▸ **DATA UNDER STUDY**:
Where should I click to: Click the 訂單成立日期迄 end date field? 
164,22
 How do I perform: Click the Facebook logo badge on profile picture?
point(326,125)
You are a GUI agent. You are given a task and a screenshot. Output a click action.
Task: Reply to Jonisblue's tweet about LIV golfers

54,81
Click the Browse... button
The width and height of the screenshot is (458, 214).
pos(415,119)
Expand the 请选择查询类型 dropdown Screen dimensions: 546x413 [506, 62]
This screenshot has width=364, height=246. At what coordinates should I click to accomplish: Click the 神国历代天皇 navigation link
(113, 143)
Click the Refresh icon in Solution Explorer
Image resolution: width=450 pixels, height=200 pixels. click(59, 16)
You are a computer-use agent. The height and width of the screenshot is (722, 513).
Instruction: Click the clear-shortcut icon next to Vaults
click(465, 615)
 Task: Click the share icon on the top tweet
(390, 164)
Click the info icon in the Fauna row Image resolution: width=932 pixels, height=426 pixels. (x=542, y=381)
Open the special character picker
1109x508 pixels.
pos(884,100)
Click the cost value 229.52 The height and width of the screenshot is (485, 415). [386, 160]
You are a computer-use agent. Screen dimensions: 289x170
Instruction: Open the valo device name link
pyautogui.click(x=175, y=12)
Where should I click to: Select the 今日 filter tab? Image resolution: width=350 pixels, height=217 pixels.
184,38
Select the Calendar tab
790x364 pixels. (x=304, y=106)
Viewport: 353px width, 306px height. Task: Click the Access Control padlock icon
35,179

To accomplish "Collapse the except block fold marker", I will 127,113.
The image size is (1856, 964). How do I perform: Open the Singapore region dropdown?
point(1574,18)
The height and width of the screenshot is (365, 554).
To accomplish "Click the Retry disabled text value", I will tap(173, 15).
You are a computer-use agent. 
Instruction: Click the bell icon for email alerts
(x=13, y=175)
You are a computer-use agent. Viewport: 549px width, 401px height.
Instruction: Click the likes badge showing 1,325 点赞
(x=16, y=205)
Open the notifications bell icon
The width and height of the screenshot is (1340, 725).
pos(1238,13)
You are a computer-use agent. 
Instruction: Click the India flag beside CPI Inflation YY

▸ **BRIEF**: Of the lines above, show those in which "agent" appears.

▸ **TASK SOLUTION**:
You are a GUI agent. You are given a task and a screenshot. Output a click action.
You are a computer-use agent. The height and width of the screenshot is (722, 513).
You are a computer-use agent. Screen dimensions: 289x170
You are a computer-use agent. 
You are a computer-use agent. Viewport: 549px width, 401px height.
You are a computer-use agent. 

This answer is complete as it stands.